#### [Your objective]
Every entry below is to be copied word for word, with its pictures removed.

#### [Given records]
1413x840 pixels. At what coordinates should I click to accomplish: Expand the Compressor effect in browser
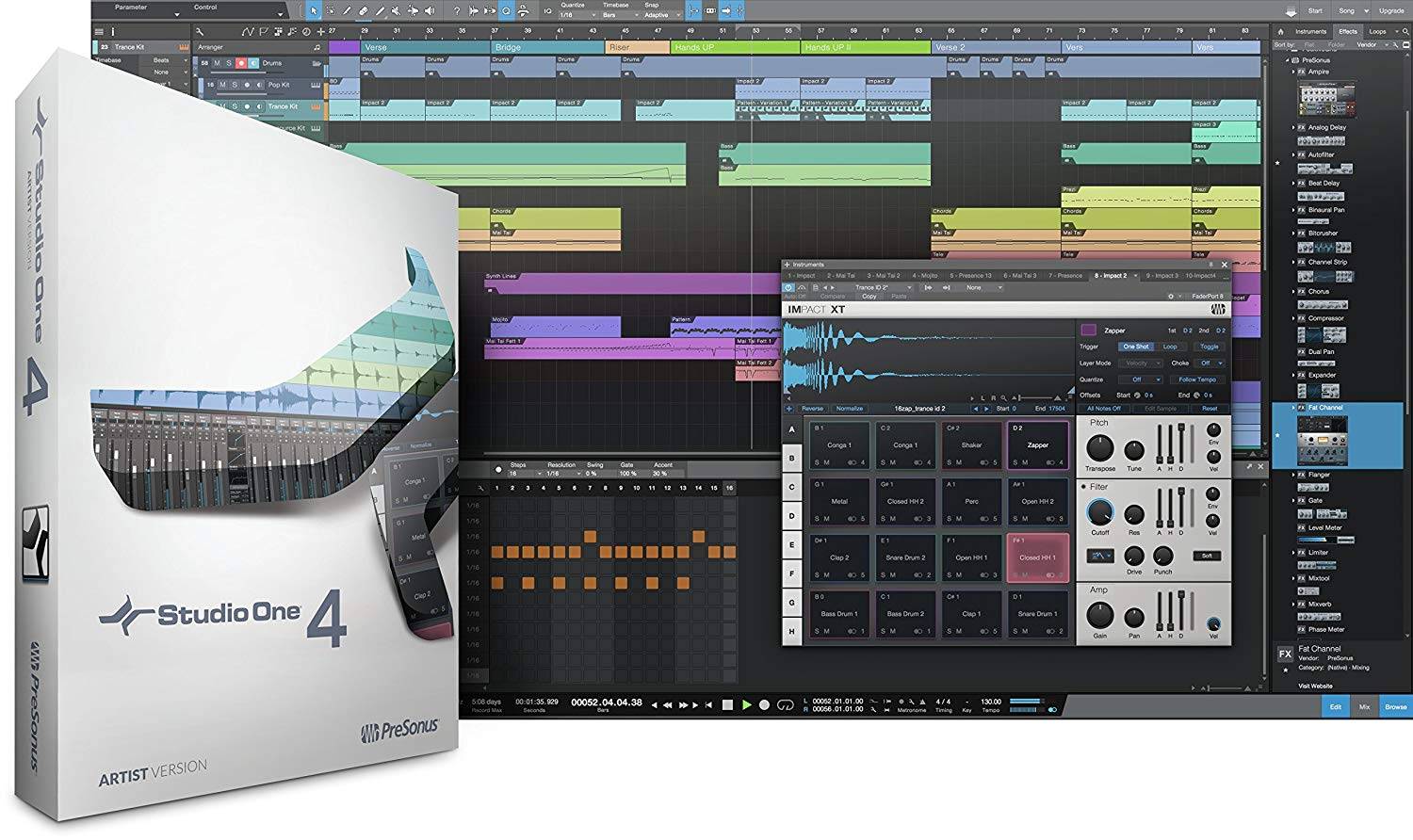pos(1293,318)
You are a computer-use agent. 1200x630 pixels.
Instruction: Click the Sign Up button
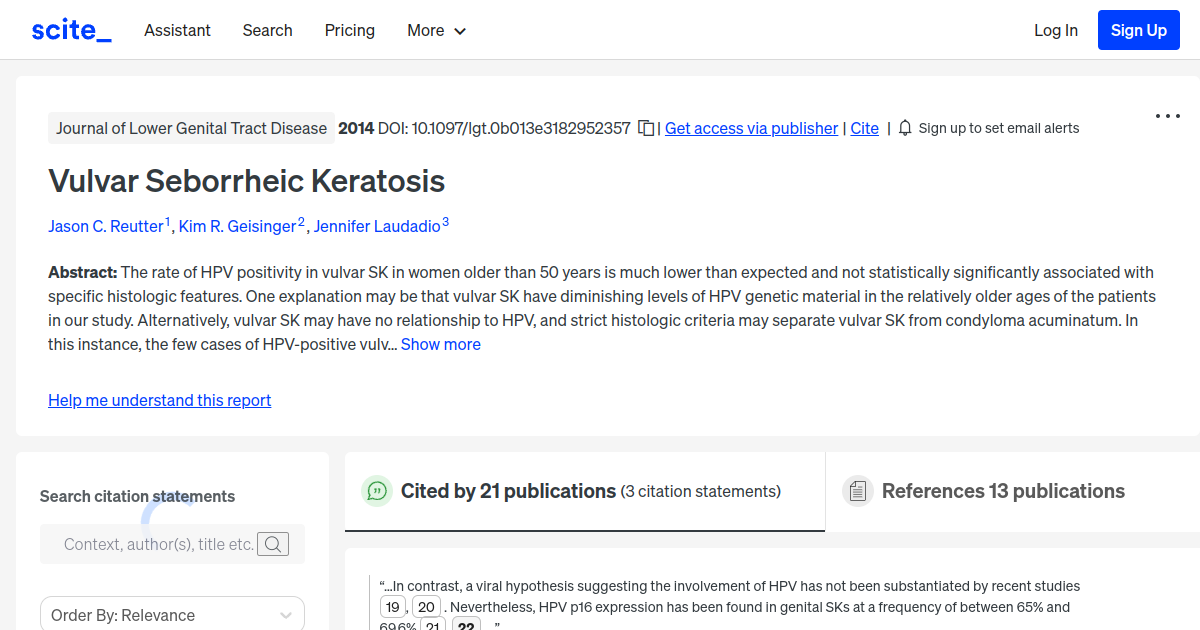pyautogui.click(x=1138, y=30)
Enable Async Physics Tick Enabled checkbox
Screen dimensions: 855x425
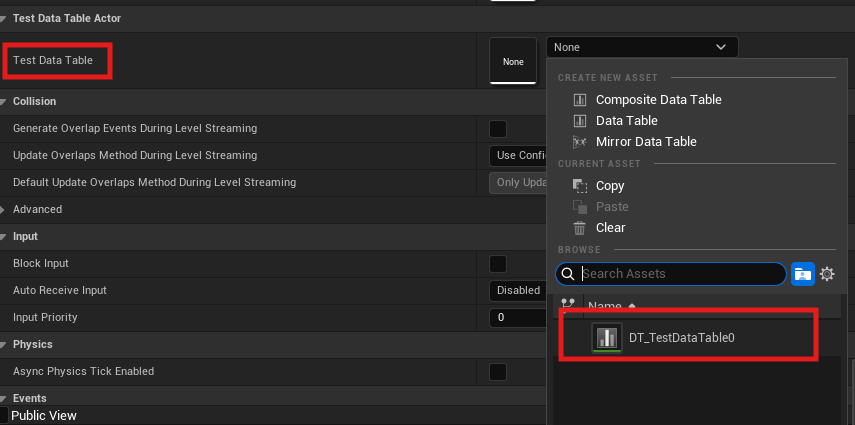coord(497,372)
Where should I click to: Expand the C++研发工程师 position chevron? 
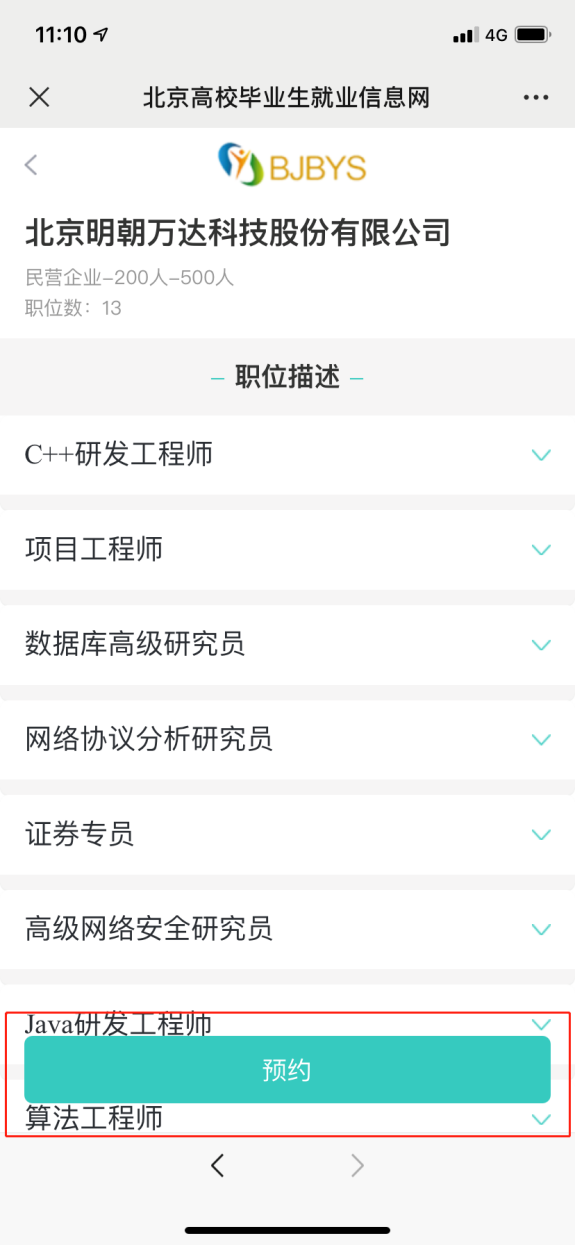click(x=541, y=455)
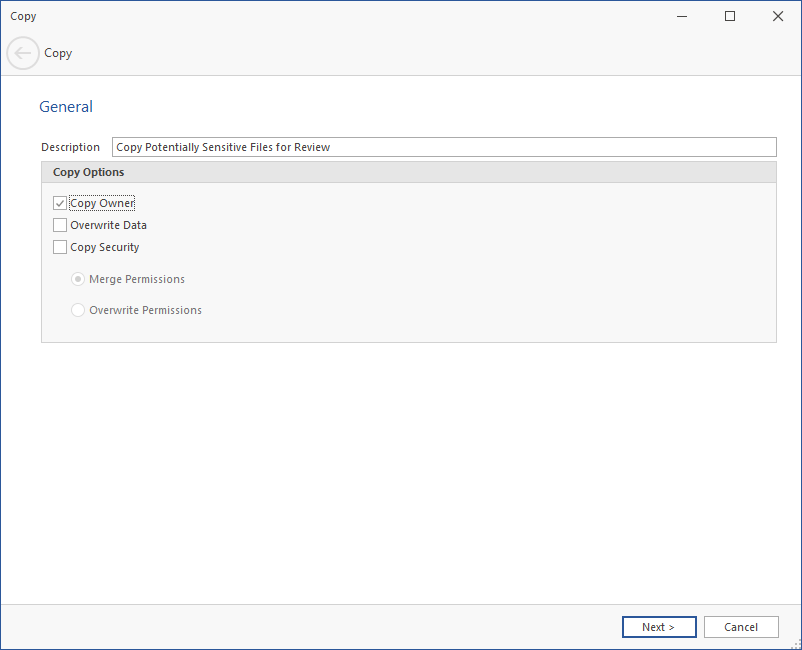Select the Merge Permissions radio button
Image resolution: width=802 pixels, height=650 pixels.
point(78,280)
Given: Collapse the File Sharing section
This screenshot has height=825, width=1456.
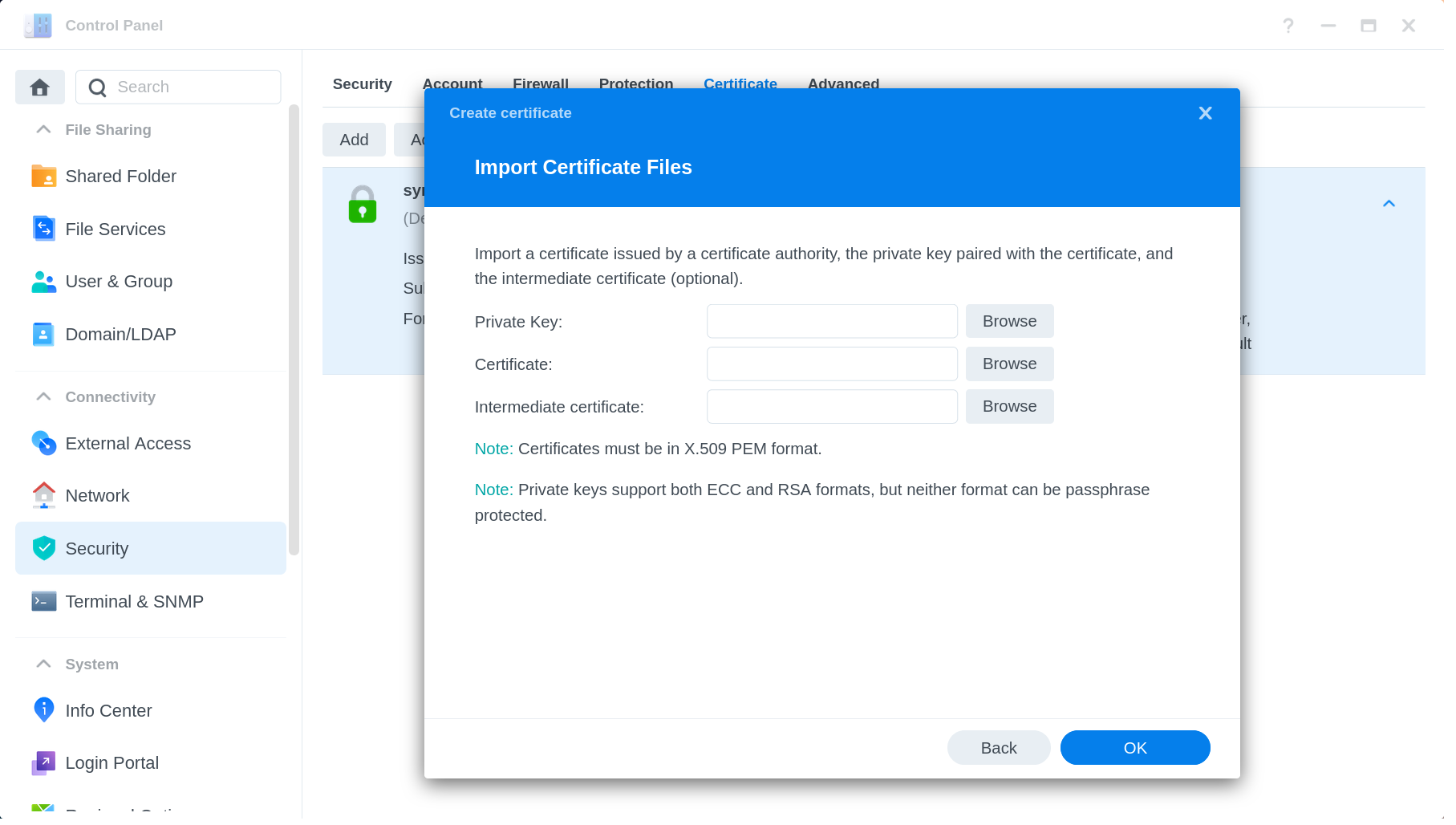Looking at the screenshot, I should click(44, 130).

#### [Output for this exercise]
1413x840 pixels. At what coordinates should I click to accomplish: Expand the Compressor effect in browser
pos(1293,318)
You are a computer-use agent. 1200x630 pixels.
Instruction: Click the Sign Up button
pyautogui.click(x=1138, y=30)
Enable Async Physics Tick Enabled checkbox
Screen dimensions: 855x425
coord(497,372)
Where should I click to: Expand the C++研发工程师 position chevron? 
click(x=541, y=455)
Select the Merge Permissions radio button
Image resolution: width=802 pixels, height=650 pixels.
point(78,280)
Given: Collapse the File Sharing section
This screenshot has height=825, width=1456.
Looking at the screenshot, I should click(44, 130).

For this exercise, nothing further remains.